O fundamento bíblico da jornada puritana
Os puritanos foram um movimento surgido no interior do protestantismo inglês dos séculos 16 e 17 que buscava aprofundar a Reforma, purificando a Igreja da Inglaterra de práticas consideradas resquícios do catolicismo medieval. Teologicamente calvinistas, enfatizavam a centralidade das Escrituras, a soberania de Deus, a conversão pessoal, a disciplina cristã, a pregação e a piedade doméstica. Entre eles havia um grupo mais radical, os separatistas, como os peregrinos do navio mercante inglês Mayflower, que, por se recusarem a permanecer na igreja estatal, enfrentaram perseguição sobretudo do governo de Jaime I. Tanto separatistas quanto outros puritanos que mais tarde emigraram para o Novo Mundo buscavam formar comunidades moldadas por uma vida de aliança com Deus.
Ao deixarem Leiden, na Holanda, onde haviam vivido por mais de uma década, e iniciarem a jornada que culminaria no embarque no Mayflower, os puritanos interpretaram toda a viagem por meio de uma lente bíblica, vendo-se como peregrinos a caminho de uma “nova Jerusalém”. A travessia rumo ao Novo Mundo, iniciada em setembro de 1620, era compreendida por eles como uma verdadeira peregrinação, conceito profundamente enraizado tanto no judaísmo quanto no cristianismo.
Para esses homens e mulheres, partir para um novo e estranho continente significava também empreender uma jornada espiritual: assim como os fiéis de outrora subiam a Jerusalém em busca da presença de Deus, eles atravessavam o Atlântico convictos de que sua travessia terrena espelhava uma realidade maior. Os passageiros do Mayflower, talvez os peregrinos mais célebres da história, acreditavam estar caminhando rumo a uma nova Jerusalém – não como substituição da Jerusalém bíblica, mas como expressão renovada de seu ideal espiritual que, segundo entendiam, se recapitula na experiência da igreja ao longo das eras.

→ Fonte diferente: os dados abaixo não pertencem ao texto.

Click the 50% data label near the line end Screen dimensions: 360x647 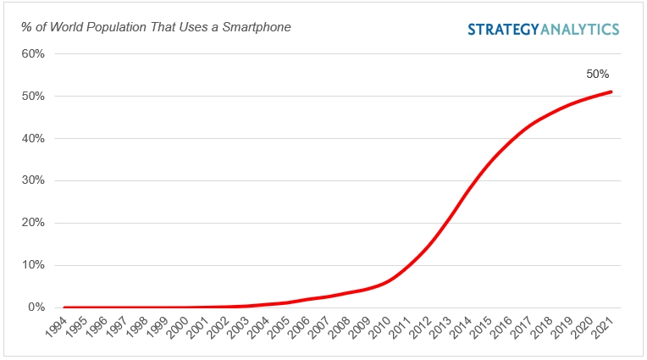(597, 74)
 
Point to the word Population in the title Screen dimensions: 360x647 (111, 27)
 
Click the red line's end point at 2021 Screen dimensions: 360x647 (611, 92)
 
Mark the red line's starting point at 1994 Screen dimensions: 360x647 (65, 307)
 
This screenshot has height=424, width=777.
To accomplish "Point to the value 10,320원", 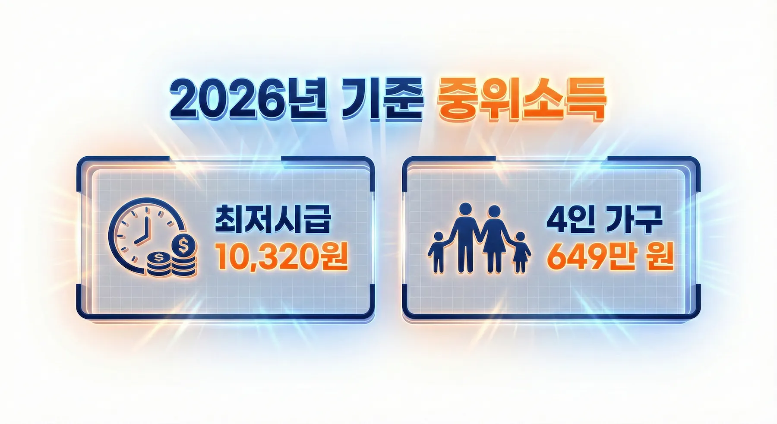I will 281,256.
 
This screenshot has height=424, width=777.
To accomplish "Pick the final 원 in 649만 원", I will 660,257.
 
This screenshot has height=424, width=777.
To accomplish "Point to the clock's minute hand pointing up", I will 146,225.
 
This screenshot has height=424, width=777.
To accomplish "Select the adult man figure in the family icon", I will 464,237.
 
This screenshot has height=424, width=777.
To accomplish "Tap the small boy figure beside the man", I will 438,253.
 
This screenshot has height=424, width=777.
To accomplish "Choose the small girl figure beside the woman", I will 521,253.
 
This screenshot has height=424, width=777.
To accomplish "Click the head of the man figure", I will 464,210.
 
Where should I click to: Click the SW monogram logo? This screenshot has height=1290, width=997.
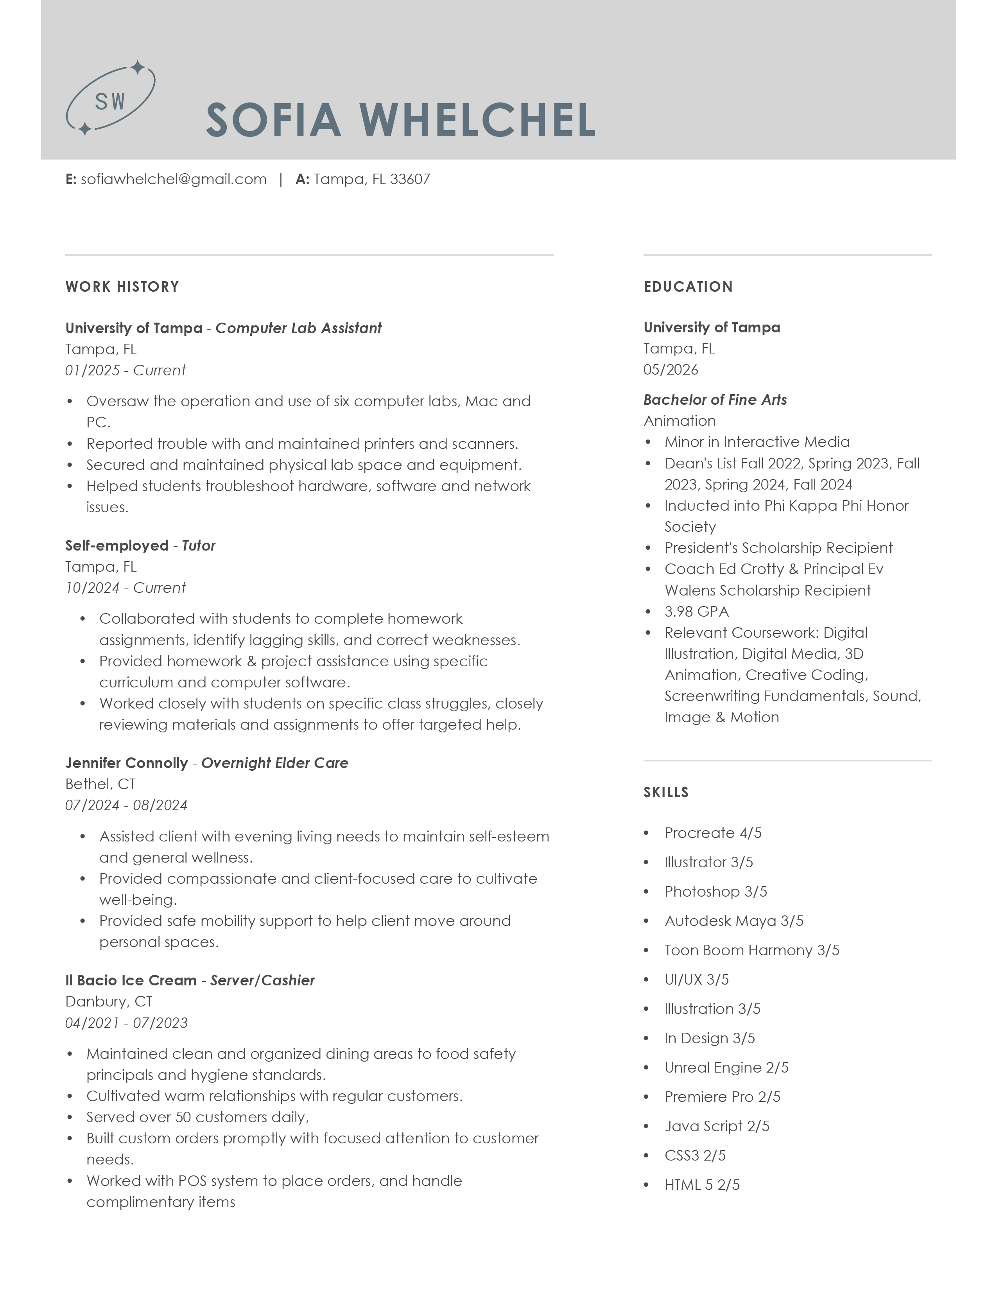coord(110,99)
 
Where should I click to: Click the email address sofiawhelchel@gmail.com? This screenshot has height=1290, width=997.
coord(174,179)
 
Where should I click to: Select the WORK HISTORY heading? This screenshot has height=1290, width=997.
coord(122,287)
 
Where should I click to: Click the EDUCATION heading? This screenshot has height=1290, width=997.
coord(688,287)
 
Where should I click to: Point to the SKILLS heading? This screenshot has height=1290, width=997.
coord(666,792)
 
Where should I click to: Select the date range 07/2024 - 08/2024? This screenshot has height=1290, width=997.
coord(126,805)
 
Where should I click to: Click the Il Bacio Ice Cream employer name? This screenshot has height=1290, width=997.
coord(131,980)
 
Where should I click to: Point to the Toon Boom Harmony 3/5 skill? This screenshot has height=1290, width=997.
coord(751,950)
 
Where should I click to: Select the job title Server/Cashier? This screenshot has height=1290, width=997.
coord(262,980)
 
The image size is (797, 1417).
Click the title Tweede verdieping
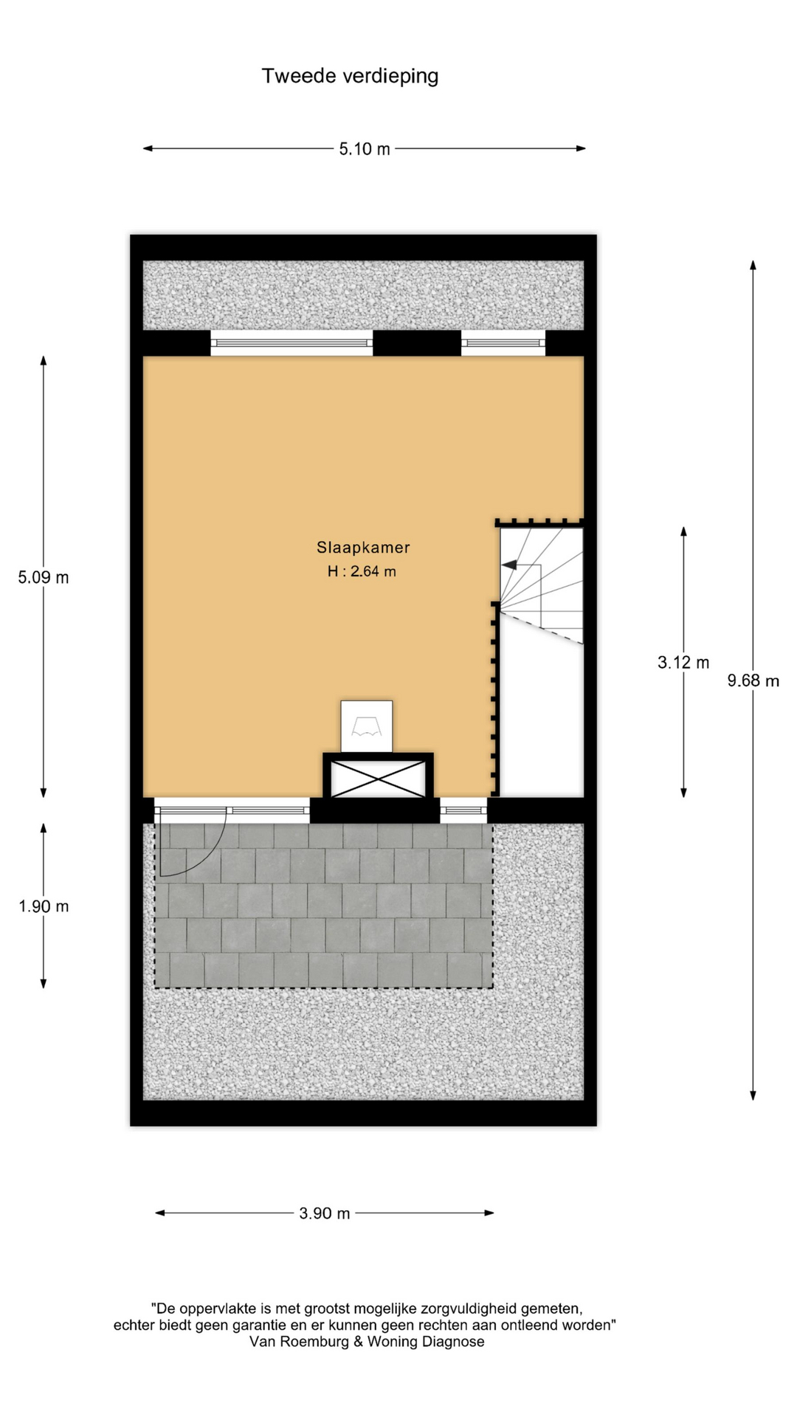click(x=350, y=76)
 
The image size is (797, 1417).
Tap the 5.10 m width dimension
click(x=365, y=149)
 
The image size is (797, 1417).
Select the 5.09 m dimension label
click(x=44, y=577)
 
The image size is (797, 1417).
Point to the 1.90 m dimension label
click(x=44, y=906)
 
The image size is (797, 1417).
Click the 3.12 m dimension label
click(x=683, y=662)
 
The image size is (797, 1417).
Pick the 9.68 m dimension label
click(x=753, y=680)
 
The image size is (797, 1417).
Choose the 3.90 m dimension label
click(x=325, y=1213)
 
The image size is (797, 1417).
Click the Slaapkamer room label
click(x=363, y=548)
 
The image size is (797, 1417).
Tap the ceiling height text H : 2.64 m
click(x=362, y=571)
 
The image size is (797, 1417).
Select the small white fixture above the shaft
click(x=367, y=727)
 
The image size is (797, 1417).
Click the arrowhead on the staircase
click(x=509, y=565)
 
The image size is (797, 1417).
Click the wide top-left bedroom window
click(x=291, y=342)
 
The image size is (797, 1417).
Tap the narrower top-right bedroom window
click(x=503, y=342)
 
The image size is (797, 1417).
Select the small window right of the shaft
click(x=463, y=810)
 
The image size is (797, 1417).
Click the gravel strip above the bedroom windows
click(x=363, y=295)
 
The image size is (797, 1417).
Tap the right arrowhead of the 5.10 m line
click(x=581, y=148)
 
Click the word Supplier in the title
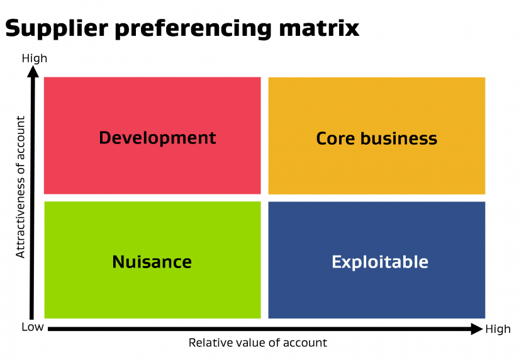point(57,29)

Em muitos aspectos, William Bradford e seus companheiros enxergavam-se como israelitas em peregrinação: haviam deixado uma terra de opressão e, pela fé, buscavam uma “nova Canaã”
O “Mayflower Compact”, firmado em 11 de novembro de 1620, foi um acordo político e espiritual redigido e assinado pelos homens adultos a bordo do Mayflower pouco antes do desembarque em Plymouth. Como primeira forma de autogoverno da colônia, estabelecia que os signatários formariam um “corpo político civil” comprometido com o bem comum e sujeito a leis justas elaboradas pela própria comunidade sob a autoridade de Deus. O “Compact” deu legitimidade inicial ao assentamento e se tornou um marco da tradição pactual puritana, influenciando profundamente a cultura política que moldaria os futuros Estados Unidos. Quando o Mayflower finalmente alcançou a costa de Plymouth, em 21 de dezembro de 1620, aqueles 132 homens e mulheres não buscavam apenas liberdade religiosa: traziam consigo uma visão teológica abrangente, moldada pela leitura constante da Escritura e pela convicção de que Deus continuava dirigindo a história do seu povo.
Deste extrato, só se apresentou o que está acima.